(EXCERPTED PASSAGE)

R&D News: UCLA researchers use tiny gold particles to improve organic solar cell efficiency

While these carbon-based cells, which use organic polymers or small molecules as semiconductors, are much thinner and less expensive to produce than conventional solar cells made with inorganic silicon wafers, they still lag behind in their ability to efficiently convert sunlight into electricity.

Now, the University of California, Los Angeles (UCLA) researchers and their colleagues from China and Japan have shown that by incorporating gold nanoparticles into these organic photovoltaics they can significantly improve the cells' power conversion.

The team of researchers, led by Yang Yang, a professor of materials science and engineering at the UCLA Henry Samueli School of Engineering and Applied Science and director of the Nano Renewable Energy Center at UCLA's California NanoSystems Institute, demonstrate how they sandwiched a layer of gold nanoparticles between two light-absorbing subcells in a tandem polymer solar cell in order to harvest a greater fraction of the solar spectrum.

They found that by employing the interconnecting gold-nanoparticle layer, they were able to enhance power conversion by as much as 20 percent.

The gold nanoparticles create a strong electromagnetic field inside the thin organic photovoltaic layers by a plasmonic effect, which concentrates light so that much more of it can be absorbed by the subcells.

(End EXCERPTED PASSAGE)

→ **PROBLEM 1**
Reproduce the part of the article on gold nanoparticles in solar cells between "Now, the University" and "cells' power conversion.", inclusive.
→ **PROBLEM 2**
Extend the article on gold nanoparticles in solar cells, picking up after its final sentence.
The data that follow have no connection to the article on gold nanoparticles in solar cells.

(RECORD SET)

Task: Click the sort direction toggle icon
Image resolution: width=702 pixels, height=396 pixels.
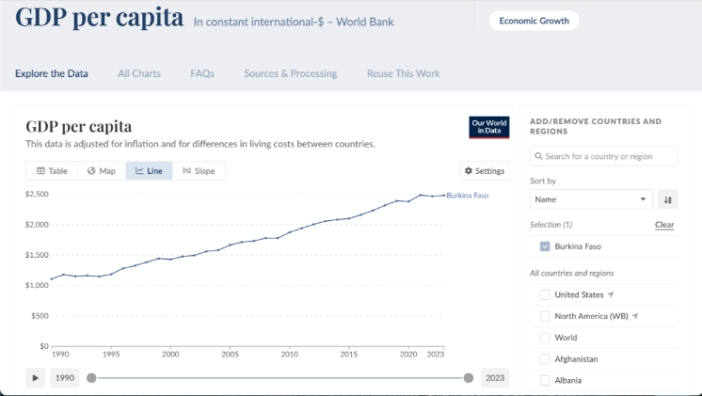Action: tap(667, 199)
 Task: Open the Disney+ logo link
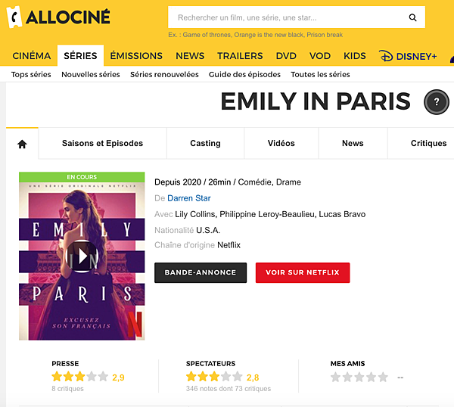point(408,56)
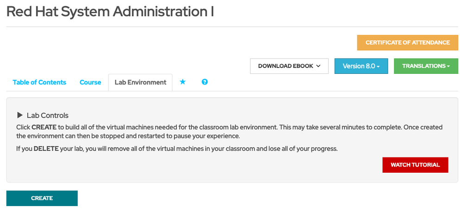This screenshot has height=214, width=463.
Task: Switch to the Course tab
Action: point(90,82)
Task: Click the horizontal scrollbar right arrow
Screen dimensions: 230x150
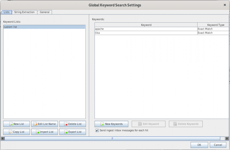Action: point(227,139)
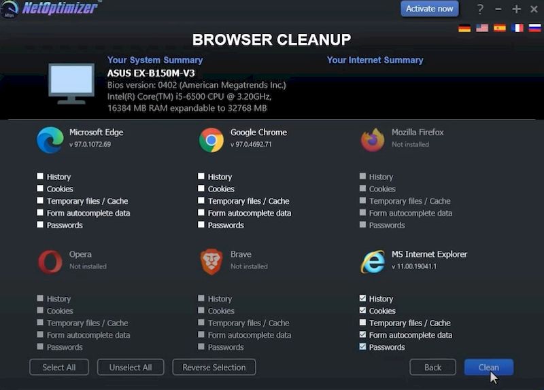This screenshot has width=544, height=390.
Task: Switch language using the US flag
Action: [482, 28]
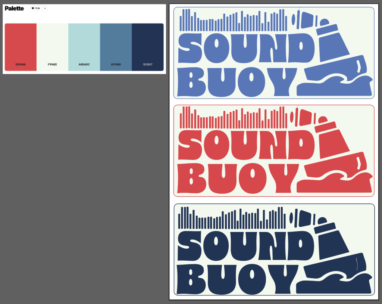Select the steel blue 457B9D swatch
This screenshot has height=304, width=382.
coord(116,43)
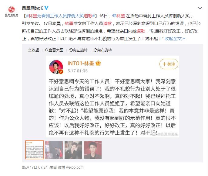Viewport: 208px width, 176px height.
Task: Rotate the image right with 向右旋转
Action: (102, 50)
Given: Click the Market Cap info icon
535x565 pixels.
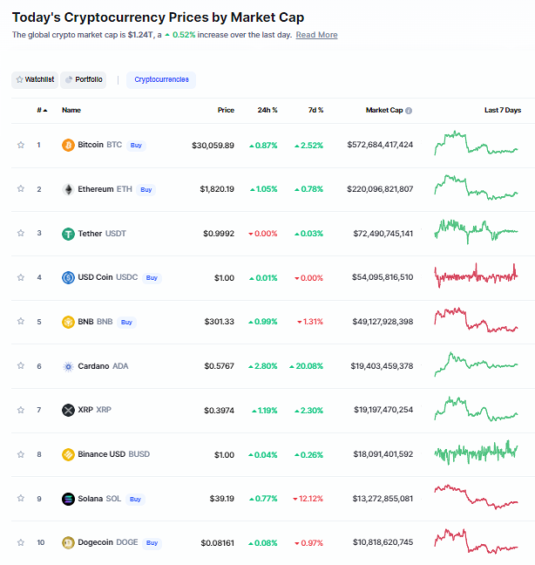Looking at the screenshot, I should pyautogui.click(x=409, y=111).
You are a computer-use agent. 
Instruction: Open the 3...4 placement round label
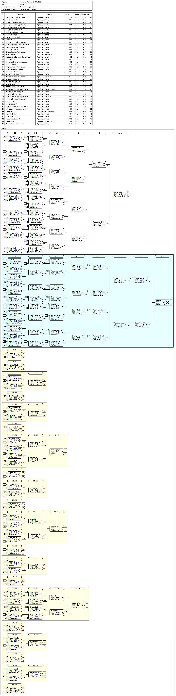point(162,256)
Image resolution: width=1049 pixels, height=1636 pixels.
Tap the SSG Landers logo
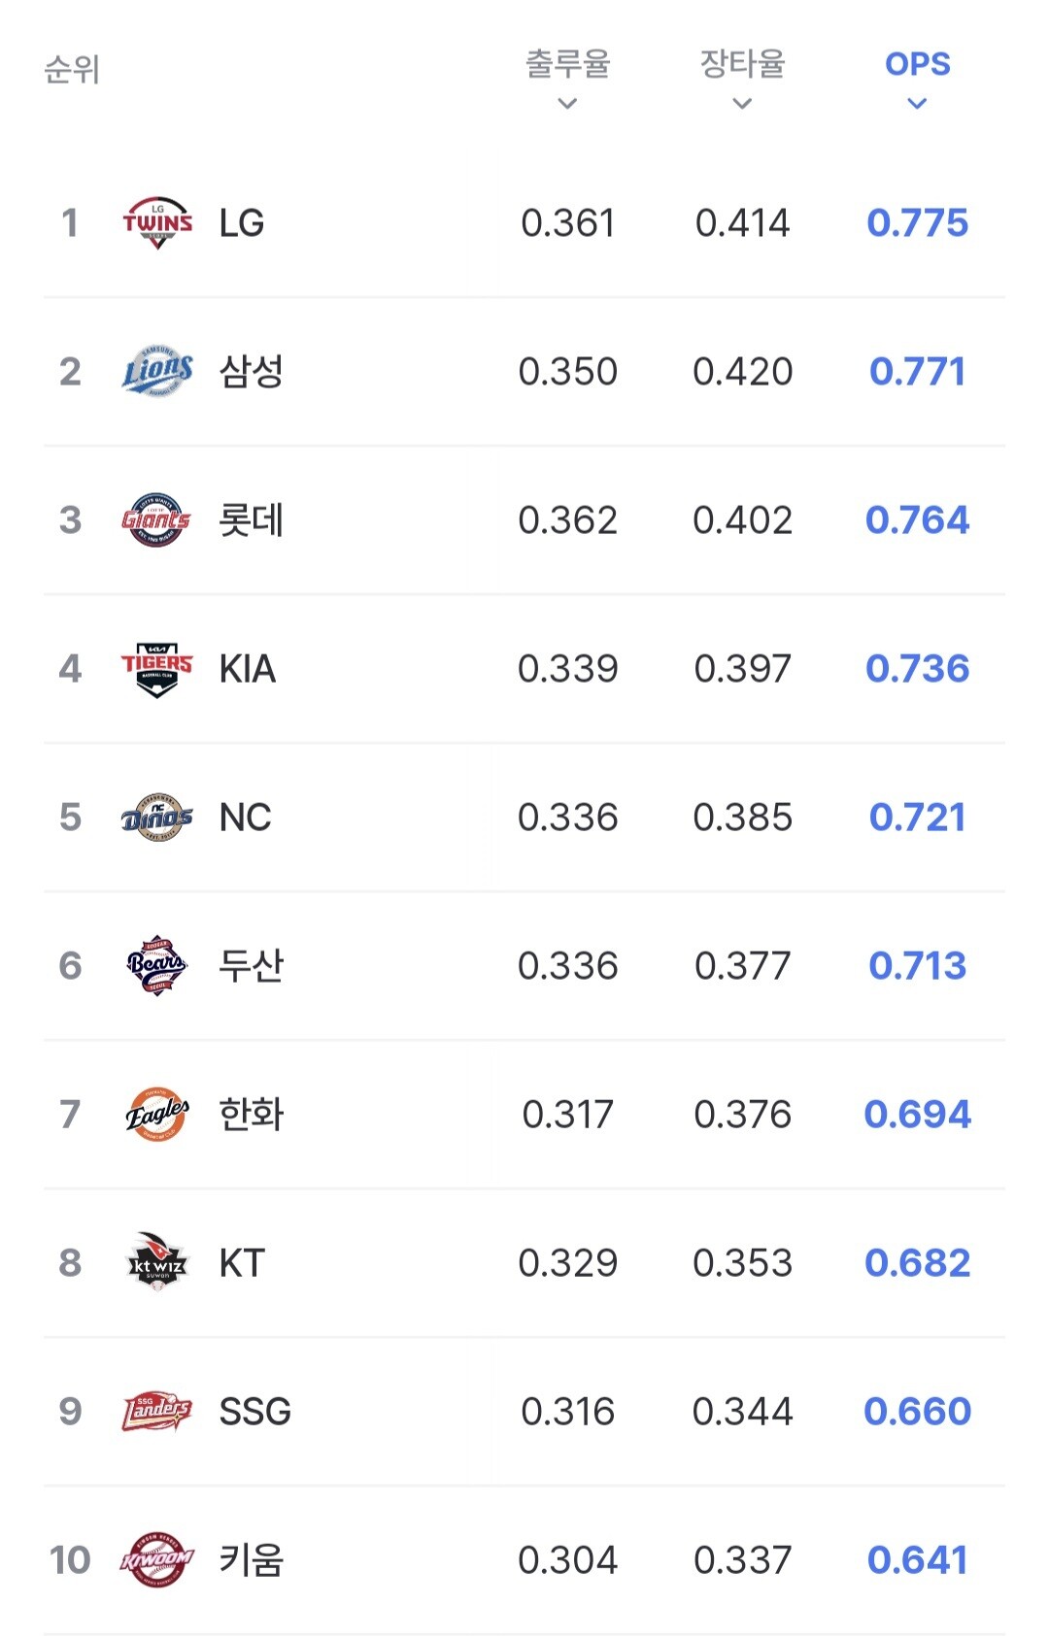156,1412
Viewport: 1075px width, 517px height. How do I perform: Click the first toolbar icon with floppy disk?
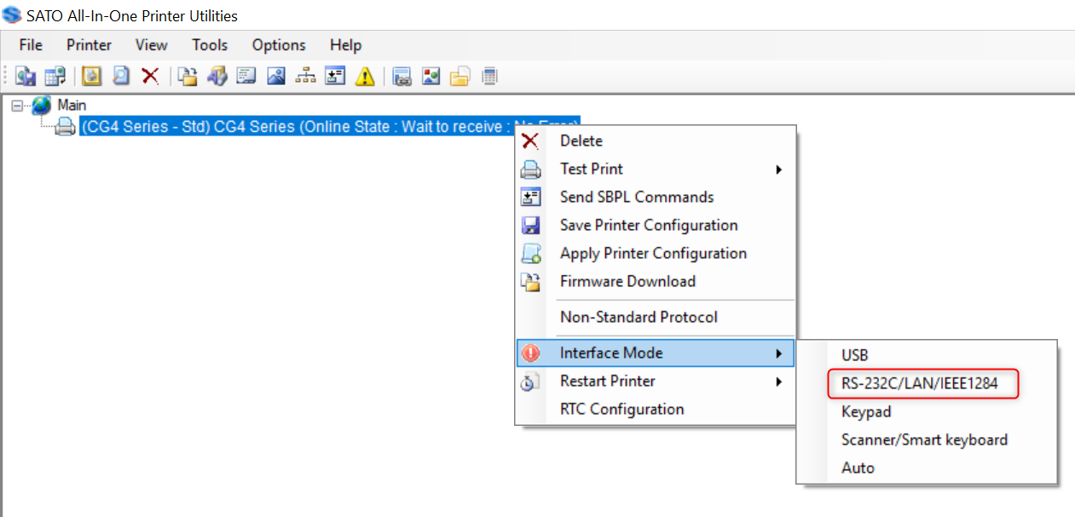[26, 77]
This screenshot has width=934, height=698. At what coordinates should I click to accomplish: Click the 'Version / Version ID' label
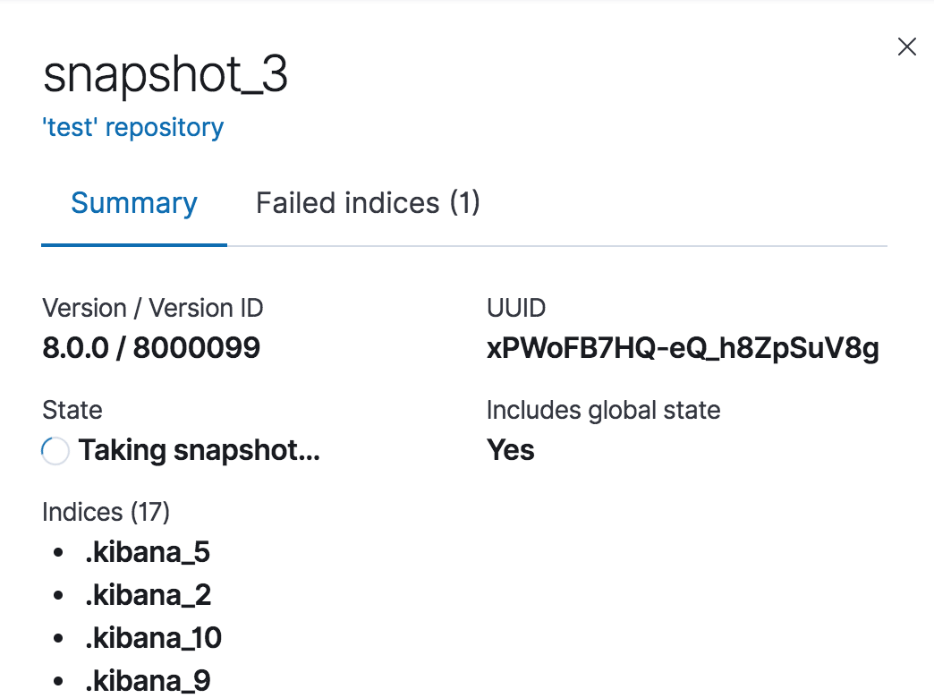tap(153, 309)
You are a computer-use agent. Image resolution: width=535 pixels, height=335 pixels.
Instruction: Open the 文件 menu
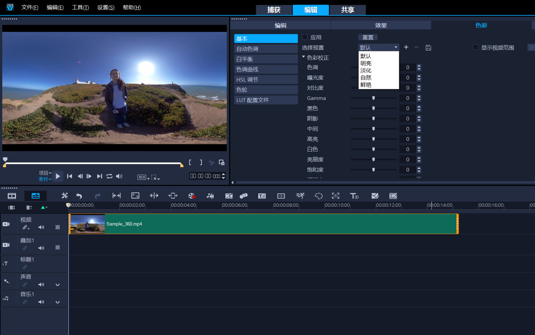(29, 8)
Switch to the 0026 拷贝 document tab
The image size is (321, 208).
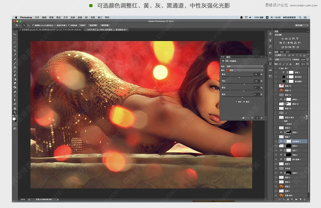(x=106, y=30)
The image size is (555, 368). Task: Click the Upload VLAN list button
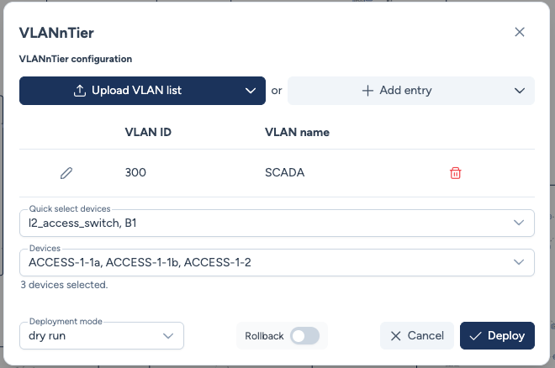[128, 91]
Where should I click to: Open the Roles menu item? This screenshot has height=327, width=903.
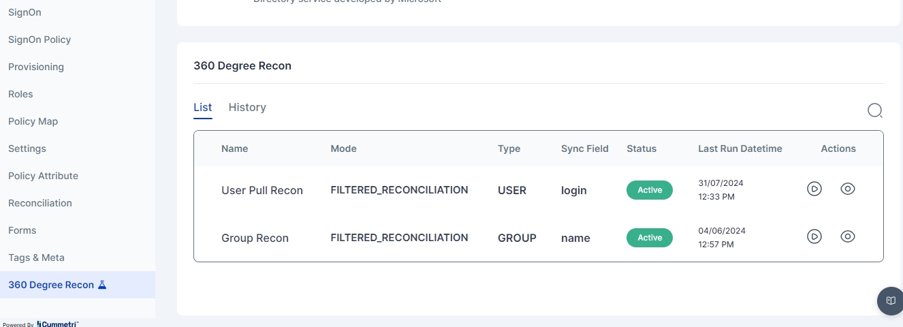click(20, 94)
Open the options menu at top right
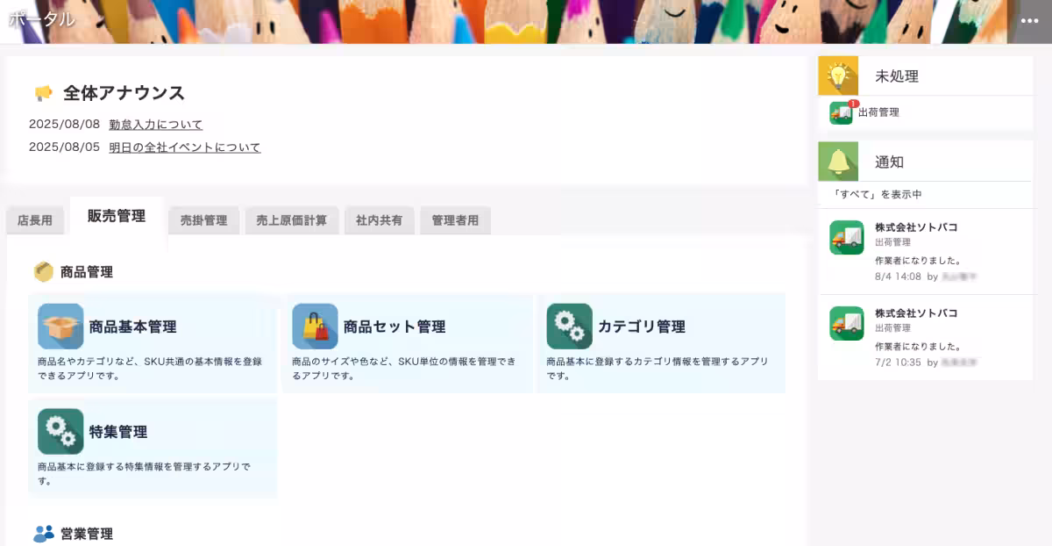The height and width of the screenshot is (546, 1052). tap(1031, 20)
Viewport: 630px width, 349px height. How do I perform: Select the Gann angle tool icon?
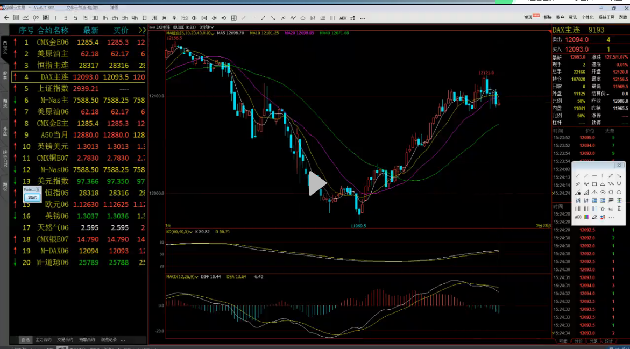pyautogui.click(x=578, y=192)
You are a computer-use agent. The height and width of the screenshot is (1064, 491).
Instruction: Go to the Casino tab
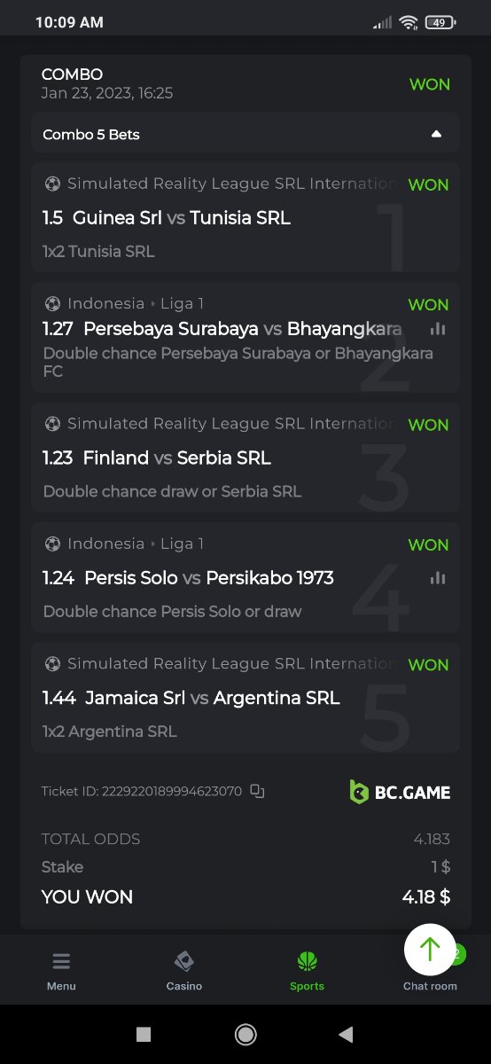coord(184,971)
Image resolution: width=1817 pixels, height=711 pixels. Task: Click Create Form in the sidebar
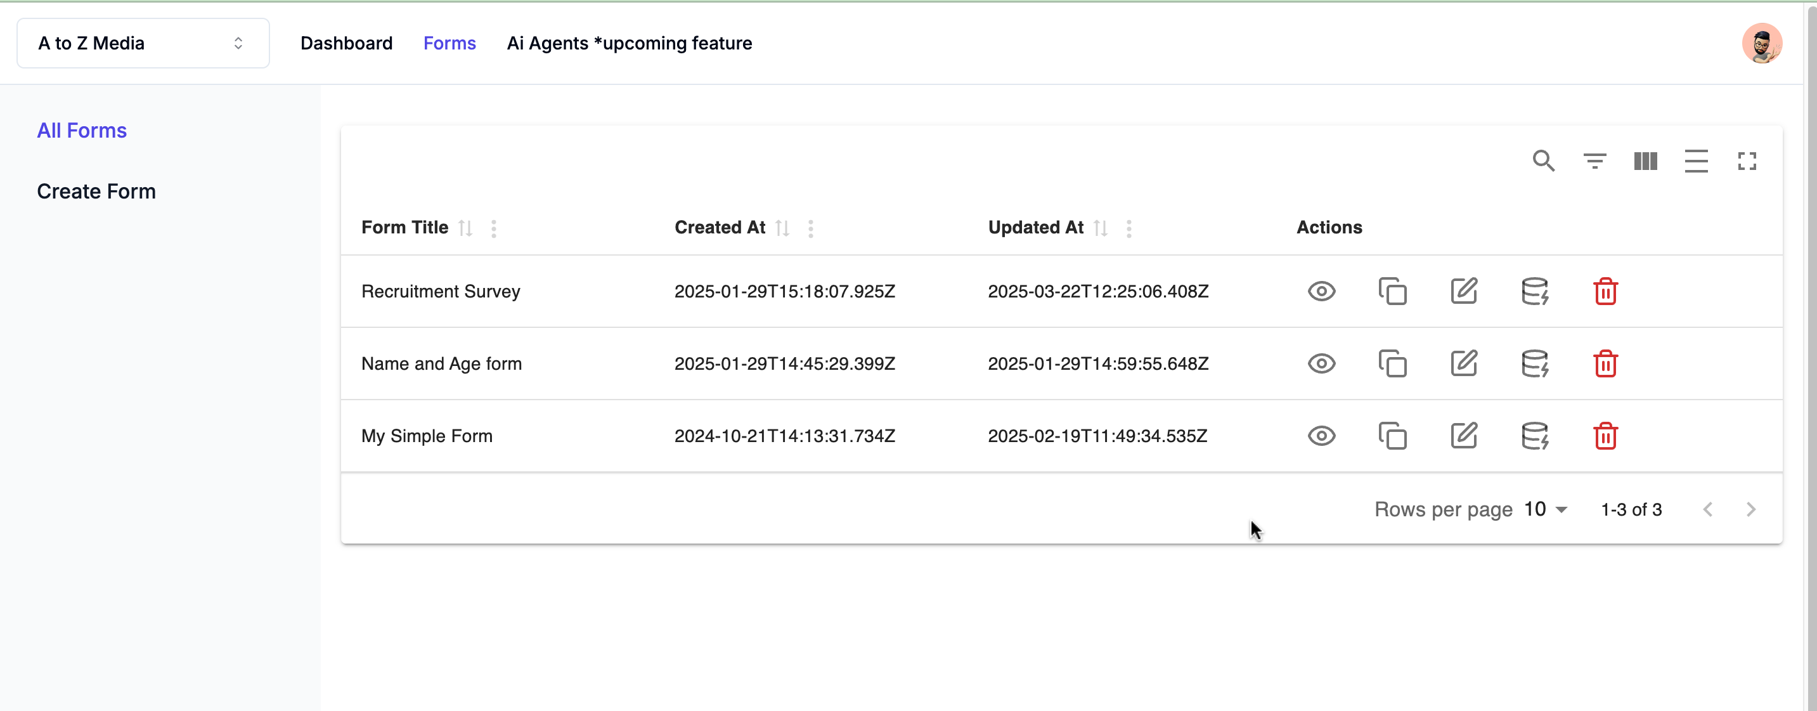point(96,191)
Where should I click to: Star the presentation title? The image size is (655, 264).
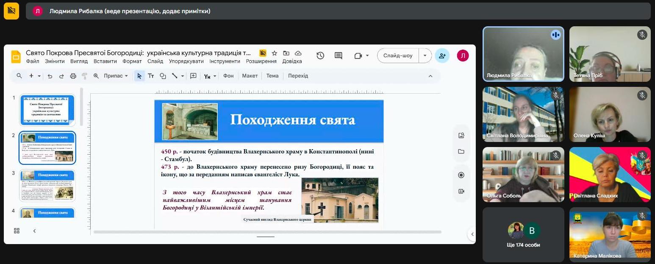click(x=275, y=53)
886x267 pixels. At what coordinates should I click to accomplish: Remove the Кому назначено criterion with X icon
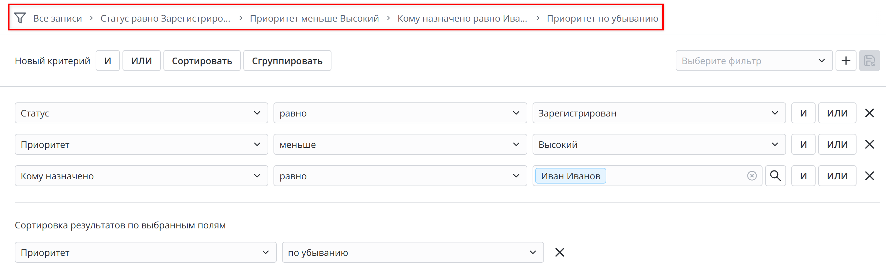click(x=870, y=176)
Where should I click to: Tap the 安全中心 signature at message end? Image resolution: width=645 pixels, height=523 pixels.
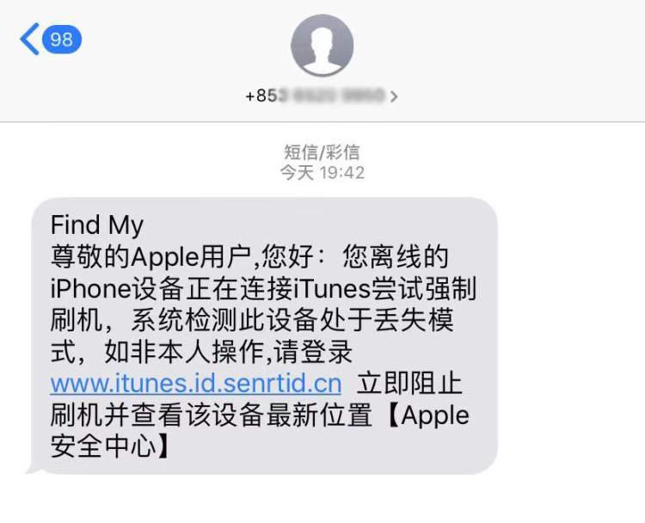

(End RECORD SET)

→ **ANSWER AREA 1**
Now, the University of California, Los Angeles (UCLA) researchers and their colleagues from China and Japan have shown that by incorporating gold nanoparticles into these organic photovoltaics they can significantly improve the cells' power conversion.

→ **ANSWER AREA 2**
“We have successfully demonstrated a highly efficient plasmonic polymer tandem solar cell by simply incorporating gold nanoparticles layer between two subcells," Yang said. "The plasmonic effect happening in the middle of the interconnecting layer can enhance both the top and bottom subcells simultaneously - a sweet spot - leading to an improvement in the power conversion efficiency of the tandem solar cell from 5.22 percent to 6.24 percent. The enhancement ratio is as high as 20 percent.”

Experimental and theoretical results demonstrate that the enhancement effect was attained from local near-field enhancement of the gold nanoparticles.

The results show that the plasmonic effect has great potential for the future development of polymer solar cells. The team's proposed interlayer structures as an open platform can be applied to various polymer materials, opening up opportunities for highly efficient, multi-stacked tandem solar cells.